If notice by the Supervisors is not necessary in the former, why should it be required in the latter ?

In the case of The People v. Porter, 6 Cal. R., page 26, speaking of the decision in the case of The People v. Brenham, 3 Cal. R. 491, Judge Terry says : “ I understand the decision to apply only to general elections to fill vacancies occasioned by operation of law; the question involved was the validity of an election held under the Charter of the City of San Francisco, to fill vacancies occasioned, not by resignation, but by reason of the expiration of the term for which the incumbent was elected; the Court properly ruled that the failure of the incumbent to give the required notice could not deprive the people of their right under the law to elect their officers.”

In this case the election was not to fill a vacancy occasioned by resignation, but to elect a successor to an incumbent whose term of office had expired by “ operation of law.”

In what respect was the order of the Supervisors, or a notice by them, necessary or material in this election ? Could they have given the electors any other notice than the law had already given them ? Could they have conferred upon the electors any other right than they already possessed ? Could they have appointed any other time or place for the election ? Could they have done anything in relation to the election which the law had not already provided ?

For authorities, we refer to Wood’s Digest, articles 2,113 to 2,119 ; People v. Bronham, 3 Cal. R. 480; Dickey v. Hurlbut, 5 Cal. R. 334; Ex parte, Heath et al., 3 Hill, 42; People v. Fitch, 1 Cal. 520; People v. Peck et al., 11 Wendell, 604; People v. Porter, 6 Cal. R. 26.

II. It is argued that there was no vacancy in this office at the date of the general election; that the defendant held over under the Act of 1850, concerning the office of County Treasurer, until the first of January, 1858, or until the expiration of the term for which Williams had been elected.

★ ★ ★ ★ ★

■ TASK REQUIREMENTS
Summarize the passage above in two sentences.

★ ★ ★ ★ ★

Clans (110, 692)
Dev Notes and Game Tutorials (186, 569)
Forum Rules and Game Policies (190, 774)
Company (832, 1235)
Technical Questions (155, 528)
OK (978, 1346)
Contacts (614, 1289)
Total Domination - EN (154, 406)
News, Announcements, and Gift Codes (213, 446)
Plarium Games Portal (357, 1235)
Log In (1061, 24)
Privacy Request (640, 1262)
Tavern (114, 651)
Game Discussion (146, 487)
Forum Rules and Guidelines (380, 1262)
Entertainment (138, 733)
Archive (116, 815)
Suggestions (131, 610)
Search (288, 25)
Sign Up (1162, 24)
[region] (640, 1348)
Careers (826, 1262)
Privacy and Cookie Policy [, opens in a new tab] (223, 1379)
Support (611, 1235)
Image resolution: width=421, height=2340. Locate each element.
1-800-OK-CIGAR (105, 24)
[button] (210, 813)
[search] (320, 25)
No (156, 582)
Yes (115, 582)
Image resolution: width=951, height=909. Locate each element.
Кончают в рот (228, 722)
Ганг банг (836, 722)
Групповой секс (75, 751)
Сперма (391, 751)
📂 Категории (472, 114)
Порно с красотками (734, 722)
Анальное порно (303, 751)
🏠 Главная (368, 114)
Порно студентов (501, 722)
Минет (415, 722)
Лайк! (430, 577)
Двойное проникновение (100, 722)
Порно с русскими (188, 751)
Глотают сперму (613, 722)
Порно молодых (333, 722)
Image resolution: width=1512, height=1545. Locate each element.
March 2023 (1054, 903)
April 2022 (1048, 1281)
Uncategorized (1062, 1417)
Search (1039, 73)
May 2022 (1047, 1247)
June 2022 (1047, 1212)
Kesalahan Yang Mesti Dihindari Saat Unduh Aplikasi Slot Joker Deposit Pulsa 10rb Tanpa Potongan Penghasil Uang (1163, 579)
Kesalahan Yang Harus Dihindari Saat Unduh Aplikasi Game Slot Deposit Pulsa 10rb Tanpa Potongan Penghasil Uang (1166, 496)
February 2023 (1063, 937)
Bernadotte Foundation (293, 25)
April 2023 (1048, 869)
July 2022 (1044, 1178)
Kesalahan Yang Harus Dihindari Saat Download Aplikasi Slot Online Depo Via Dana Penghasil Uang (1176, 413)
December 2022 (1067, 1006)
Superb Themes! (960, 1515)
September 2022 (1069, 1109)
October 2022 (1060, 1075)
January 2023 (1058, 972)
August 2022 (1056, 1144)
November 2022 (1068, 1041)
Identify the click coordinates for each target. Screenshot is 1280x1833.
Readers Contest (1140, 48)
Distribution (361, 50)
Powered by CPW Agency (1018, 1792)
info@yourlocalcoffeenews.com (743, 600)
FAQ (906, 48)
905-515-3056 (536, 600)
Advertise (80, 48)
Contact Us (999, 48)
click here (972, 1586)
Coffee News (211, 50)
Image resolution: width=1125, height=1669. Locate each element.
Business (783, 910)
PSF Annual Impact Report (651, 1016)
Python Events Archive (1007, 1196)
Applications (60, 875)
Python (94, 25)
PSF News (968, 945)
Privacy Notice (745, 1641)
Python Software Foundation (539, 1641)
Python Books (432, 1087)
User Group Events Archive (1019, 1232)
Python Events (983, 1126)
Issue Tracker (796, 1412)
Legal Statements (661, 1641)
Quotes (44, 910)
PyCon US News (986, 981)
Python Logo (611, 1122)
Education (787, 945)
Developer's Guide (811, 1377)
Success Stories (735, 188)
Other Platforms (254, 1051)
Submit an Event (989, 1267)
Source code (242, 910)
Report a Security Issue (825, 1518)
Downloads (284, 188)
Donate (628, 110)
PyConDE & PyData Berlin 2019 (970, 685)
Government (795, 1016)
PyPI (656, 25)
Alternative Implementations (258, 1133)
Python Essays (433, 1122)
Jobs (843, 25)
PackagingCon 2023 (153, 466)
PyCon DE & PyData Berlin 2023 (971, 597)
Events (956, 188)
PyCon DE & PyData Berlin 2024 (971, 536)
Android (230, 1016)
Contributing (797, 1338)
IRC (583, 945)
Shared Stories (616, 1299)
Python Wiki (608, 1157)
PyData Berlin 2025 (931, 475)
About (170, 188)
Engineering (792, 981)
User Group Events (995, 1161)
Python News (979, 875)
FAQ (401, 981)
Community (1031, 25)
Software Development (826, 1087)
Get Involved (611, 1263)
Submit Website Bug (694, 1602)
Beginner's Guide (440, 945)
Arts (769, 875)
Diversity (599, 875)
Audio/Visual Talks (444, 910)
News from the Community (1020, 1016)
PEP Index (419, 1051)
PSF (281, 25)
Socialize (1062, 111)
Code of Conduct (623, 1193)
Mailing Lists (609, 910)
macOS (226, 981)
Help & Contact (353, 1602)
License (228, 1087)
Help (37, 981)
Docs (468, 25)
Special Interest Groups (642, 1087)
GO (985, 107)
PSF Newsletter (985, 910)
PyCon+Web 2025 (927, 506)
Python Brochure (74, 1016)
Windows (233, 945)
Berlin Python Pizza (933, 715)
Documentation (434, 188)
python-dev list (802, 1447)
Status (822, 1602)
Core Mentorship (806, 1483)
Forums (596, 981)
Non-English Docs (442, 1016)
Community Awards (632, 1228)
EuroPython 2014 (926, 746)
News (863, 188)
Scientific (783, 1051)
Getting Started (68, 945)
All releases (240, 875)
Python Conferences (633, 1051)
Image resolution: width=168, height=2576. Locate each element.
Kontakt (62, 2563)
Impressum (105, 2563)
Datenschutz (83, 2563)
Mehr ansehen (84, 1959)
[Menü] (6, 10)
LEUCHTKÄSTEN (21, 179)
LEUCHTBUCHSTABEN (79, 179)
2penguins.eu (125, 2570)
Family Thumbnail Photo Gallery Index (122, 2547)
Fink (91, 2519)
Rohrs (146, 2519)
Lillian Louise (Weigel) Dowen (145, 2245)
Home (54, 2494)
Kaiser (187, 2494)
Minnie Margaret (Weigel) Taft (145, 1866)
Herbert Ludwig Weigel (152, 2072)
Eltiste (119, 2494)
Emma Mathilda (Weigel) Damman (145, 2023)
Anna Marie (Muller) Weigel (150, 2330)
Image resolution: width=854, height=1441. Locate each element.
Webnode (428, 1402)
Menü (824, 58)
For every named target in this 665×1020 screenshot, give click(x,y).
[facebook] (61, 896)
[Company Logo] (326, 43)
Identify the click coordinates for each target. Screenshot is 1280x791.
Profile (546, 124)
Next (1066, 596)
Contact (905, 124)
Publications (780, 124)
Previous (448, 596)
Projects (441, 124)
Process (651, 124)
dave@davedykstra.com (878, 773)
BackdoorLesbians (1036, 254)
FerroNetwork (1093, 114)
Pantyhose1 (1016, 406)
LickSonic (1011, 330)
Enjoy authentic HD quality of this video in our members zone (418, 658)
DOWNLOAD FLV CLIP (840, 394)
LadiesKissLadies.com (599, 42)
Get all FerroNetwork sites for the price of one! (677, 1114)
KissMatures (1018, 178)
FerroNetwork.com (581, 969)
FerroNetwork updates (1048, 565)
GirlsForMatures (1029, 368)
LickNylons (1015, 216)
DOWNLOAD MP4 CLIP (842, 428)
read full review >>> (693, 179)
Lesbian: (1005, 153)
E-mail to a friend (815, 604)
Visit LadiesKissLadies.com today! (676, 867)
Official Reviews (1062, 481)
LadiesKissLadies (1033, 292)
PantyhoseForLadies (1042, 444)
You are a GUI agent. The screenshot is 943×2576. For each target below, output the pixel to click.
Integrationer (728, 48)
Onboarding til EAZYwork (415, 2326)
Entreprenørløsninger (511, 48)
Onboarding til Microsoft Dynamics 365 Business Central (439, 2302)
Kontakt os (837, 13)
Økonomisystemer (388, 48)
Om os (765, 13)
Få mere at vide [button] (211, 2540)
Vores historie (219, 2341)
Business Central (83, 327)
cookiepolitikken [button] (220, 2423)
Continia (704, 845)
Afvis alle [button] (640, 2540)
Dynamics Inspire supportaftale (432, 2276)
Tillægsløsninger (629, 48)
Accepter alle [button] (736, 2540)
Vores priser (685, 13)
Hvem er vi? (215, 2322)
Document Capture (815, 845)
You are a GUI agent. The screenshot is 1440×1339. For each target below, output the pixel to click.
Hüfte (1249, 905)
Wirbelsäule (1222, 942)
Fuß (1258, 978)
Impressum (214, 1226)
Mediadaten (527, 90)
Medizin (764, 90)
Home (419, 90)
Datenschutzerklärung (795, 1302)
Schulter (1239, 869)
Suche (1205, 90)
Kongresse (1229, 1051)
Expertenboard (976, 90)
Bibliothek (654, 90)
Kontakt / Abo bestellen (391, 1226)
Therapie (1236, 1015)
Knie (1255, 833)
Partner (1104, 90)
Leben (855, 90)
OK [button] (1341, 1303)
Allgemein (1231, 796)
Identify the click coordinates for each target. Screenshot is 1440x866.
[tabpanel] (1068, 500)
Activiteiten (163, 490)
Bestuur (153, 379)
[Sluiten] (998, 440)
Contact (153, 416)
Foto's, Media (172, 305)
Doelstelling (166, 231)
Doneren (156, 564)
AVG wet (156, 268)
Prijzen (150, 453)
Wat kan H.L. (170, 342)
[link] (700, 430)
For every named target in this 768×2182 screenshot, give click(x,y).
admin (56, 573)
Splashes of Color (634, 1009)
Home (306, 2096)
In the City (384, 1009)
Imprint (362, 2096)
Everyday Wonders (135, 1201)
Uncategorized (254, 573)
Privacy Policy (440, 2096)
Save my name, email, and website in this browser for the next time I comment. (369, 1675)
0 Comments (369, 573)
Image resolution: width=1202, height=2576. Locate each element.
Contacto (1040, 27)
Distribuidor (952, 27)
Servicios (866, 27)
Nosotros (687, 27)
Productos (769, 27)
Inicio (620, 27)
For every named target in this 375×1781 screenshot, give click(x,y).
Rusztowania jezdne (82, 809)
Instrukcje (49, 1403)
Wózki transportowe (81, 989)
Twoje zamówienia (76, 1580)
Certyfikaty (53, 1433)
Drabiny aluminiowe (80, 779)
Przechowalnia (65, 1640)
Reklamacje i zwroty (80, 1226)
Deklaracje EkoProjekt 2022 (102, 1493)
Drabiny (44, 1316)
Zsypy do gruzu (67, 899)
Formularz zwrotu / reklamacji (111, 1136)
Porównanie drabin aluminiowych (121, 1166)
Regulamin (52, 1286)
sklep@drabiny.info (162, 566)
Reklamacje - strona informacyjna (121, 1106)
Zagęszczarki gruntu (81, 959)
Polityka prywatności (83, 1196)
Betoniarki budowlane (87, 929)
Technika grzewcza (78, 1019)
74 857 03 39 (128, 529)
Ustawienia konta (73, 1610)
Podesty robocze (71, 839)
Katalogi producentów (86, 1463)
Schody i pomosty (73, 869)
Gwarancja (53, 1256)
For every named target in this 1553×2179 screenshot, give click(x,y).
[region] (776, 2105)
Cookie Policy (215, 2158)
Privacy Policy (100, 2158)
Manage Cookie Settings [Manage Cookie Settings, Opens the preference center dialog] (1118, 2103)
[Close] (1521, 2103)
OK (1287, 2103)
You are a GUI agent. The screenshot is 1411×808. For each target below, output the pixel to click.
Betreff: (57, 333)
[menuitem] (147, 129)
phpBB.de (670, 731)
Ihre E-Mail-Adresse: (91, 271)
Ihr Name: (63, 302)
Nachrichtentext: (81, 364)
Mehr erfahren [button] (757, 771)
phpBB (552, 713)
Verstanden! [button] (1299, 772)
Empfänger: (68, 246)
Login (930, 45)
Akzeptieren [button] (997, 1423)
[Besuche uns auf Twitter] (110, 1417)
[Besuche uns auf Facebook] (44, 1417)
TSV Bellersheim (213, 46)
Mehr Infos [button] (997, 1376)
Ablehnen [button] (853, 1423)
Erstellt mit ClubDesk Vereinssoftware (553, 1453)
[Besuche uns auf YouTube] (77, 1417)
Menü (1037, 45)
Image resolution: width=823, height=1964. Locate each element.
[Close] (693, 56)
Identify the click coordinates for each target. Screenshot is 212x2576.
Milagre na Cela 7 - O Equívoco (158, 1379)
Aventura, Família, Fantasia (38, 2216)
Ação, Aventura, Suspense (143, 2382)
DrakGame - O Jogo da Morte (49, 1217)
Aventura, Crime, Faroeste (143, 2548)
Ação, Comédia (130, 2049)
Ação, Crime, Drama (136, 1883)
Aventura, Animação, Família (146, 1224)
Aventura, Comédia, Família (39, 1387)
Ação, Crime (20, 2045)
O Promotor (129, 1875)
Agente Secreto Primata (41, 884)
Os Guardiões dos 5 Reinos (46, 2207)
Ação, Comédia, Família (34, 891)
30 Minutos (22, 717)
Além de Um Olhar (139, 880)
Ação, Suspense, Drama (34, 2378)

★ ★ ★ ★ ★

■ ANSWER
The passage contends that no notice by the Supervisors was needed for this election, since it was held to elect a successor to an incumbent whose term had expired by operation of law. It supports this with Judge Terry's reading in The People v. Porter that an incumbent's failure to give the required notice could not deprive the people of their right to elect their officers, lists further authorities, and then takes up the argument that there was no vacancy because the defendant held over under the Act of 1850 until the first of January, 1858.